- Exercise: Output as a JSON list of strings, one string per line and leaving out blank lines, the lines from the line containing "This screenshot has height=1421, width=640." up to and including the line containing "(x=850, y=77)".

- Material shown:
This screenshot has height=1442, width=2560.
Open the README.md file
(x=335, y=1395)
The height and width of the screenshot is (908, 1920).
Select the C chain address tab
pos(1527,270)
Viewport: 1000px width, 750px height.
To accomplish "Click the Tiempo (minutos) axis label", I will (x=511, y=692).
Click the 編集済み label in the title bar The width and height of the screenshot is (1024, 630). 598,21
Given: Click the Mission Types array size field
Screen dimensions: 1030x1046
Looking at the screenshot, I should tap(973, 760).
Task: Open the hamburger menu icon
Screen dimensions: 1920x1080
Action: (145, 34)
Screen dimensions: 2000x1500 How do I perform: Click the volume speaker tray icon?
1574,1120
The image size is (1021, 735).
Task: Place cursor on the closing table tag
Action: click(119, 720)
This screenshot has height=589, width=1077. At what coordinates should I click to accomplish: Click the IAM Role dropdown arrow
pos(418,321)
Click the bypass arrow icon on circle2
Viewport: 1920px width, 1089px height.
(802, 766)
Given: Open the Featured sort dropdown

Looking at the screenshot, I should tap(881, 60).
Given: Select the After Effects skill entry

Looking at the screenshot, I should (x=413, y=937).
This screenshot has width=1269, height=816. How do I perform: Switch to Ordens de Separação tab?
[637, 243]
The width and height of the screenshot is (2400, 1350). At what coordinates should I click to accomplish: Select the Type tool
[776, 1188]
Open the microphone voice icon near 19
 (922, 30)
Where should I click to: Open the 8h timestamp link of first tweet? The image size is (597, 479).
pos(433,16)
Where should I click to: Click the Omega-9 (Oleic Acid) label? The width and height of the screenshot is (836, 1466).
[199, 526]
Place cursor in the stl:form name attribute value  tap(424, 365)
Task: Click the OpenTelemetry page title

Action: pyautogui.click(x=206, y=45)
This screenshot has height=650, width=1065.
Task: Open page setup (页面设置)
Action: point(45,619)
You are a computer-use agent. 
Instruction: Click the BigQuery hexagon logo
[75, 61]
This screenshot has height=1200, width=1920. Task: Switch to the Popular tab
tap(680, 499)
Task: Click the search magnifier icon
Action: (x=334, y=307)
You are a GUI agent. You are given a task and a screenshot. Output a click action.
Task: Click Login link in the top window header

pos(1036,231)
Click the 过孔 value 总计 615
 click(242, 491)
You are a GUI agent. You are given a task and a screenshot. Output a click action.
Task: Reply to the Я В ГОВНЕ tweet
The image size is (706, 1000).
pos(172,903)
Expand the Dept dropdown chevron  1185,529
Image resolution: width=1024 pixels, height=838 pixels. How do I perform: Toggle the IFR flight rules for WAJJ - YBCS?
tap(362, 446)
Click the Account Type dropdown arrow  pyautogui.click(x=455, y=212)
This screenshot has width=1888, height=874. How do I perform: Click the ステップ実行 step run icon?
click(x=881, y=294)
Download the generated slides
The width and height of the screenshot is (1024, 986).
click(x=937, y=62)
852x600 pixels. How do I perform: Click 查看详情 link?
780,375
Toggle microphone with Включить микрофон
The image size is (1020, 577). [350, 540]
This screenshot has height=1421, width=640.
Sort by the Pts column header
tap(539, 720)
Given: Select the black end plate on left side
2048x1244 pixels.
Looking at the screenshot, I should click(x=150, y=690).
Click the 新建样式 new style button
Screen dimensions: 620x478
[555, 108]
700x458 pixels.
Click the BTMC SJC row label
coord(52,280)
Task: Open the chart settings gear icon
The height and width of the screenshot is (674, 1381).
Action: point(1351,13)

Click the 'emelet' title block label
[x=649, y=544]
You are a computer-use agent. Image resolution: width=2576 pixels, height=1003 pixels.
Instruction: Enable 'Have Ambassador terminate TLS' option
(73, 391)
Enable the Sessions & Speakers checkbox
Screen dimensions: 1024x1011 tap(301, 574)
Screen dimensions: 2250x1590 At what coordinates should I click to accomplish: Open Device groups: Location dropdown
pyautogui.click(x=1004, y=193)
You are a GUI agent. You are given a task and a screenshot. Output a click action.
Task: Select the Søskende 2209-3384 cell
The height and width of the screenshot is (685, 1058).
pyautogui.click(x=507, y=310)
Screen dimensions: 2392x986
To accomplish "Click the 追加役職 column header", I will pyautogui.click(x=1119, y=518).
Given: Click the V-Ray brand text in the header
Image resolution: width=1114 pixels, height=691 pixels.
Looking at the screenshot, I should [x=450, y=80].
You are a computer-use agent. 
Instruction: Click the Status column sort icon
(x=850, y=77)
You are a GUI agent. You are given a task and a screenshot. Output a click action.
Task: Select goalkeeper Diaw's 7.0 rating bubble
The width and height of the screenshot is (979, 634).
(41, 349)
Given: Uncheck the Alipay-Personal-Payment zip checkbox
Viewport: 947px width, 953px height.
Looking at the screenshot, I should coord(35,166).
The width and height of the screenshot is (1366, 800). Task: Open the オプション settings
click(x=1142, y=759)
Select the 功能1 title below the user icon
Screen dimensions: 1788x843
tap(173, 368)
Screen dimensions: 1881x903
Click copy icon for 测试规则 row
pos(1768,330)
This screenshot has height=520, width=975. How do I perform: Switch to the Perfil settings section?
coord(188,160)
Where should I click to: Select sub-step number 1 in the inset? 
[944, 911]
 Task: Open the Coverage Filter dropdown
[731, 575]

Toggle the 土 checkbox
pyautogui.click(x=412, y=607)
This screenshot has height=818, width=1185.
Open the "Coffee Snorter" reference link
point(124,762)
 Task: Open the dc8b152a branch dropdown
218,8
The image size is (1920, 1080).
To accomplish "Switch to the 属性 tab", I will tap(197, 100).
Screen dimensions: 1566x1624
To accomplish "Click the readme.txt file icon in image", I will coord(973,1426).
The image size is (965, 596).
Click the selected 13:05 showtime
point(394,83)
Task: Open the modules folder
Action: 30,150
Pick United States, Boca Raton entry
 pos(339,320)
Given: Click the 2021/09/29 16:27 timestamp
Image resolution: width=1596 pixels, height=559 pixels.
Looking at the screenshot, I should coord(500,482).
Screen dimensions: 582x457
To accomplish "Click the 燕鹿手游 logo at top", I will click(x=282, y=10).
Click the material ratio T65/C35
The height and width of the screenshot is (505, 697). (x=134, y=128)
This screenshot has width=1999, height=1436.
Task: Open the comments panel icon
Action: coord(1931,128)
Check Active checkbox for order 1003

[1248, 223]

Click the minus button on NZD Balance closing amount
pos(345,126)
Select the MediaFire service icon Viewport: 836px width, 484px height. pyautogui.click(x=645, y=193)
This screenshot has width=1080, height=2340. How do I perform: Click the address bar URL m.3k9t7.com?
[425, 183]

- Solution to the problem:
[
  "This screenshot has height=1421, width=640.",
  "Sort by the Pts column header",
  "tap(539, 720)",
  "Given: Select the black end plate on left side",
  "2048x1244 pixels.",
  "Looking at the screenshot, I should click(x=150, y=690).",
  "Click the 新建样式 new style button",
  "Screen dimensions: 620x478",
  "[555, 108]",
  "700x458 pixels.",
  "Click the BTMC SJC row label",
  "coord(52,280)",
  "Task: Open the chart settings gear icon",
  "The height and width of the screenshot is (674, 1381).",
  "Action: point(1351,13)",
  "Click the 'emelet' title block label",
  "[x=649, y=544]",
  "You are a computer-use agent. Image resolution: width=2576 pixels, height=1003 pixels.",
  "Instruction: Enable 'Have Ambassador terminate TLS' option",
  "(73, 391)",
  "Enable the Sessions & Speakers checkbox",
  "Screen dimensions: 1024x1011 tap(301, 574)",
  "Screen dimensions: 2250x1590 At what coordinates should I click to accomplish: Open Device groups: Location dropdown",
  "pyautogui.click(x=1004, y=193)",
  "You are a GUI agent. You are given a task and a screenshot. Output a click action.",
  "Task: Select the Søskende 2209-3384 cell",
  "The height and width of the screenshot is (685, 1058).",
  "pyautogui.click(x=507, y=310)",
  "Screen dimensions: 2392x986",
  "To accomplish \"Click the 追加役職 column header\", I will pyautogui.click(x=1119, y=518).",
  "Given: Click the V-Ray brand text in the header",
  "Image resolution: width=1114 pixels, height=691 pixels.",
  "Looking at the screenshot, I should [x=450, y=80].",
  "You are a computer-use agent. ",
  "Instruction: Click the Status column sort icon",
  "(x=850, y=77)"
]